Oggi è il 29 marzo, sono già ripartiti tutti e siamo tutti un po’ tristi, però siamo anche contenti perché ce l’abbiamo fatta, ci siamo arrivati tutti e siamo riusciti a festeggiare, malgrado nelle ultime settimane non ne fossimo più così sicuri e il volo di ritorno di Carlo e Ines era stato annullato tanto che ne hanno comprato un altro, perché non si poteva mancare al compleanno della nonna, perché – come dice lei stessa – «io novant’anni una volta sola li faccio». E sì, lo sappiamo e lo sa anche lei che pure venti, trenta o quaranta si fanno una volta, ma novanta è un’altra cosa.

Oggi non è il 29 marzo, è appena l’8 e già sappiamo con venti giorni di anticipo che la festa non ci sarà, non quando avevamo fissato almeno: nelle ultime ore la situazione è precipitata in tutta Italia, il governo ha preso delle decisioni senza consultare mia madre, qualcuno le ha rese note prima che avessero l’ufficialità della firma, qualcun altro in Lombardia ha dato l’assalto ai treni, camminiamo per le strade e sentiamo la frustrazione di non poter abbracciare gli amici, se uno per strada starnutisce per una semplice influenza o per l’allergia lo guardiamo con odio. 
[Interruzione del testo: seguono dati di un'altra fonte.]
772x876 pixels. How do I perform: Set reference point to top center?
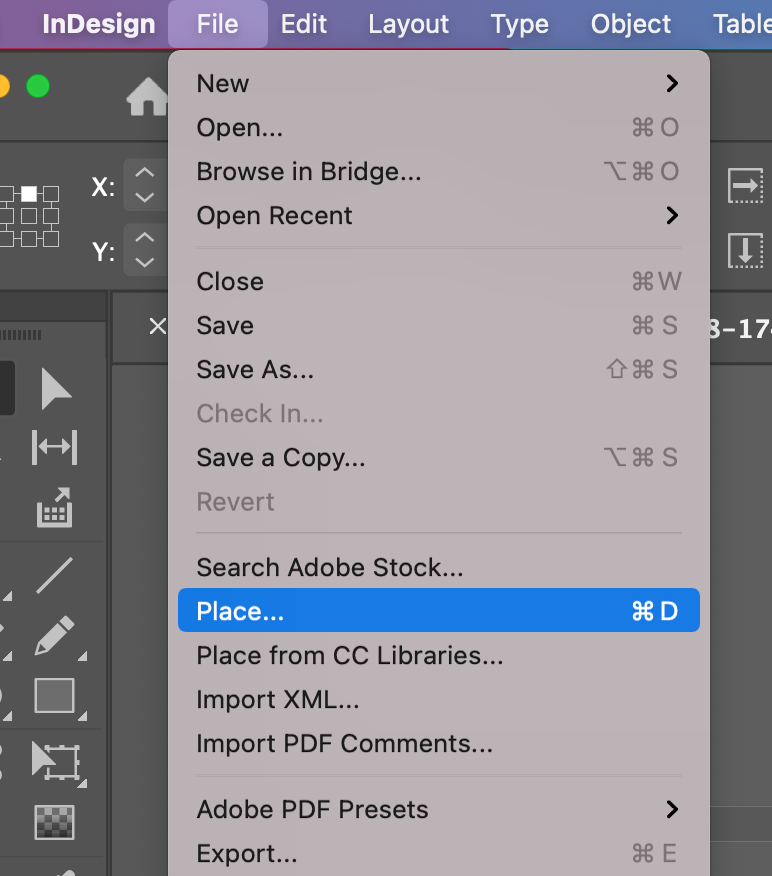(x=29, y=193)
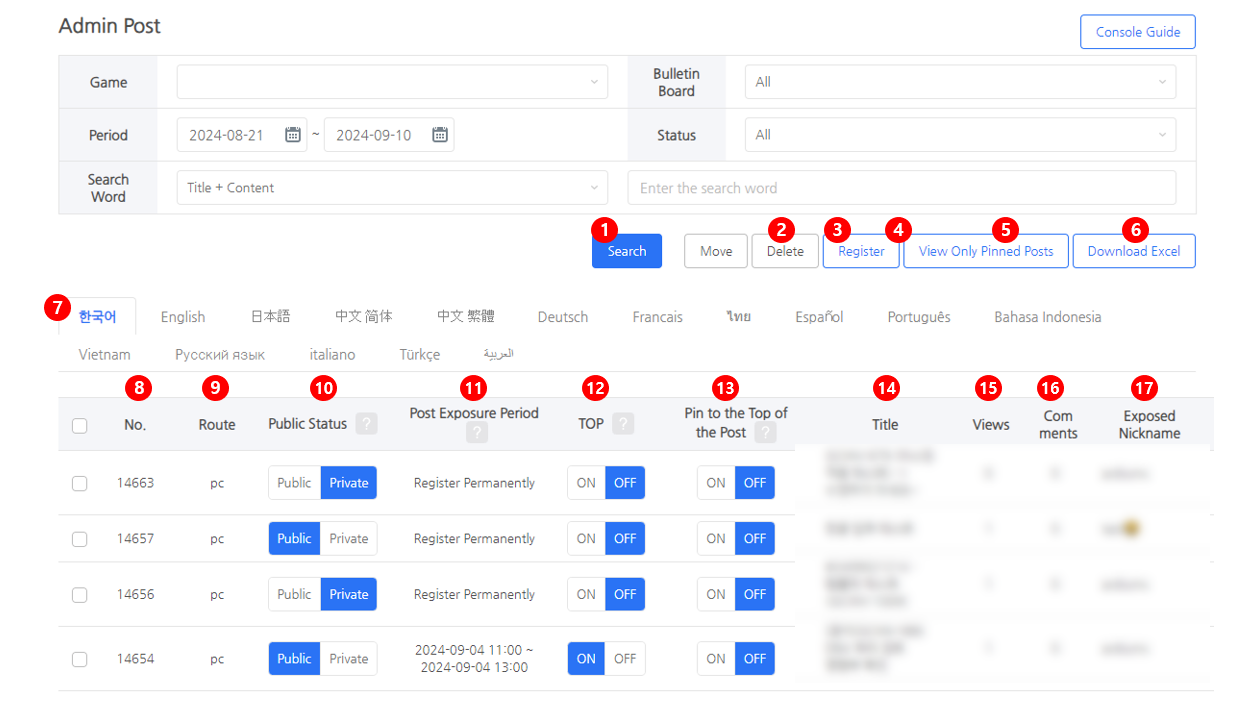Check the select-all checkbox in table header
Screen dimensions: 1259x708
pyautogui.click(x=80, y=425)
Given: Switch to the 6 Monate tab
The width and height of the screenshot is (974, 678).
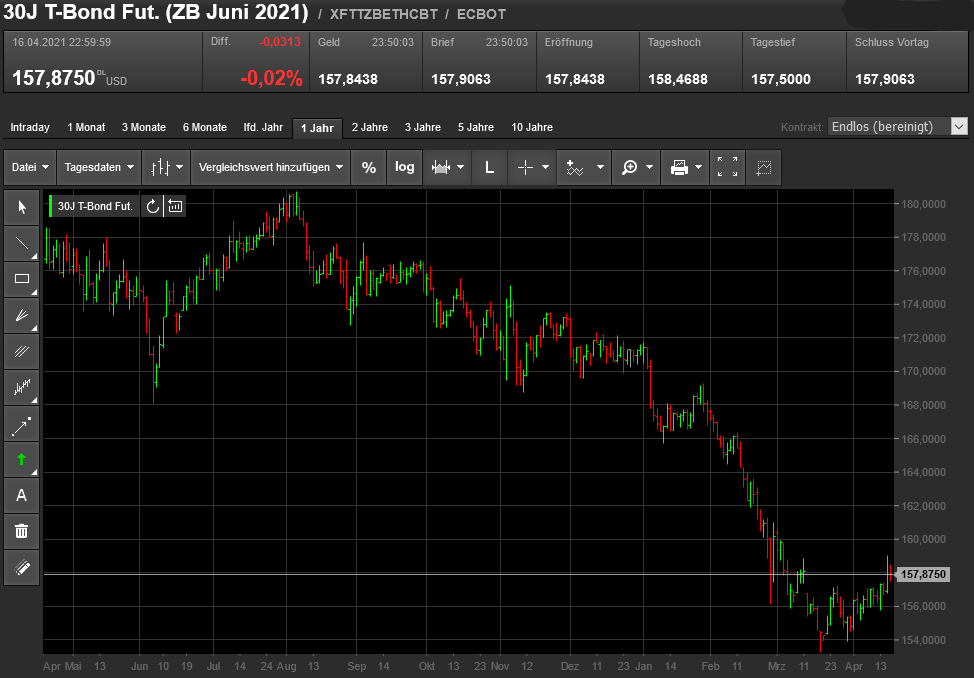Looking at the screenshot, I should point(204,127).
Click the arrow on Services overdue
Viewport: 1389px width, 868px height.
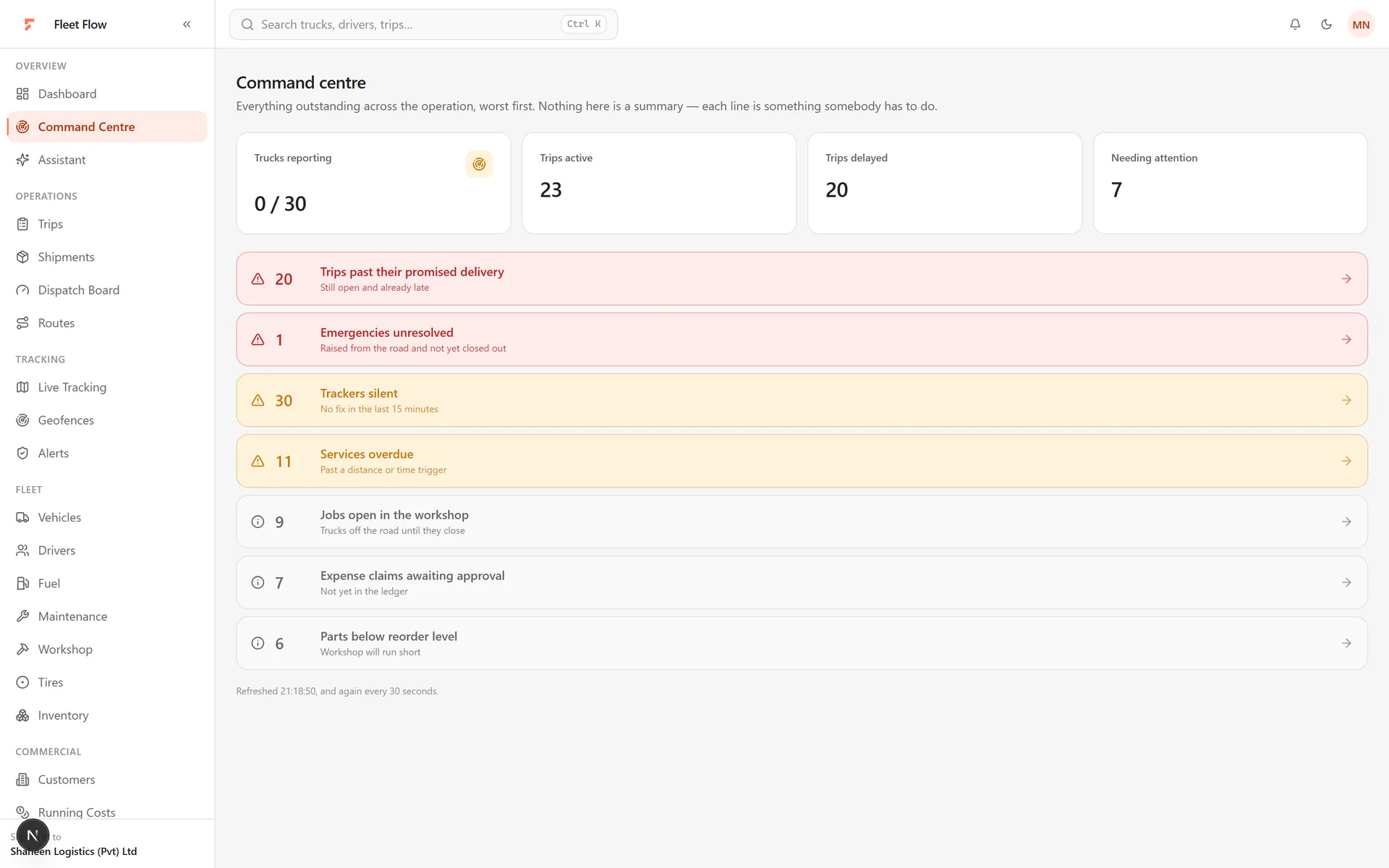click(1346, 461)
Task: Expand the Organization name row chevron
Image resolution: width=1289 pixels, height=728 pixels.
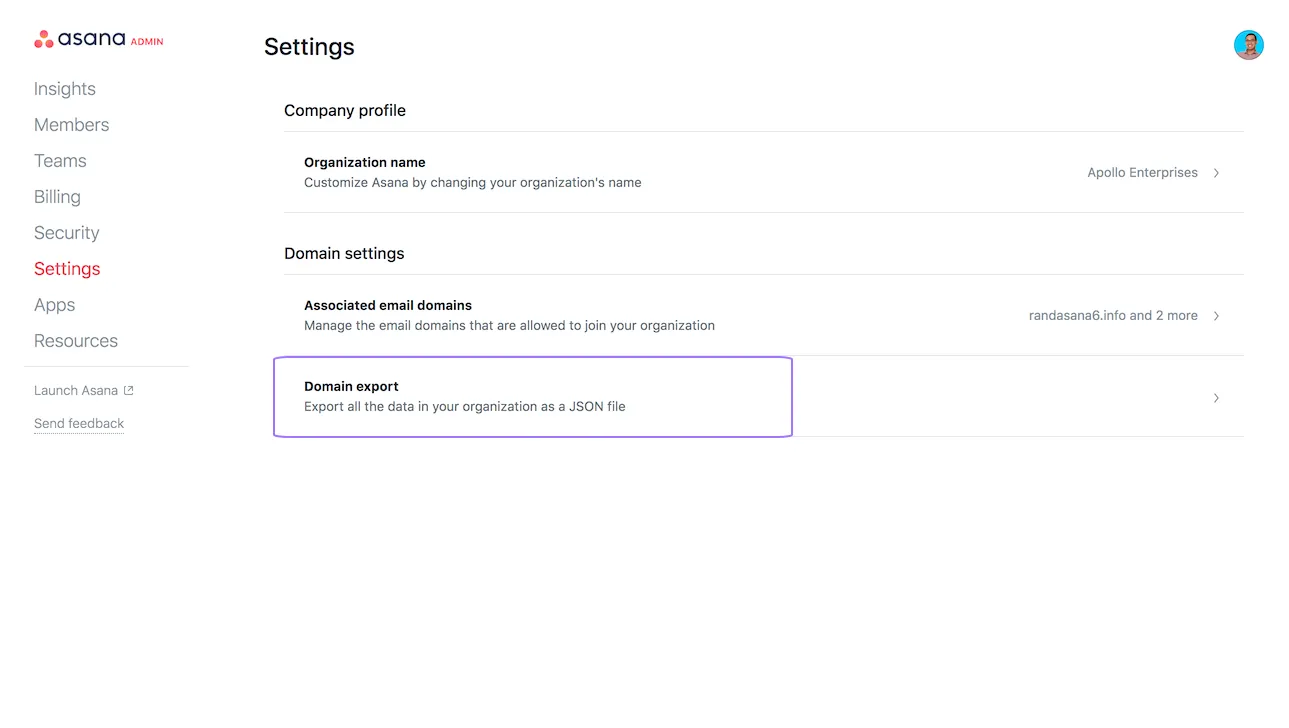Action: click(1216, 173)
Noi abbiamo dovuto fare una scelta di buon senso e di razionalità: non puoi rischiare di partire da una zona quasi rossa portandoti dietro il virus e scaricandolo ai piedi di una persona di novant’anni, anche se lei è convinta di essere invulnerabile. Quindi per quest’anno ci vorremo bene a distanza. 
E però io adesso avrei voglia di abbracciare tutti quelli che stavano preparando da tempo un qualche festeggiamento, che in un punto lontano del cuore avevano il timore inconfessabile di qualcosa (l’età, una malattia grave) che avrebbe potuto impedirlo ma andavano avanti nei preparativi, ci credevano e dimostravano di crederci, o forse fingevano di crederci, e adesso invece sanno con certezza di doverci rinunciare, che la festa non c’è stata e che oggi non è l’indomani della festa. E che chissà quando potremo ricominciare ad abbracciarci.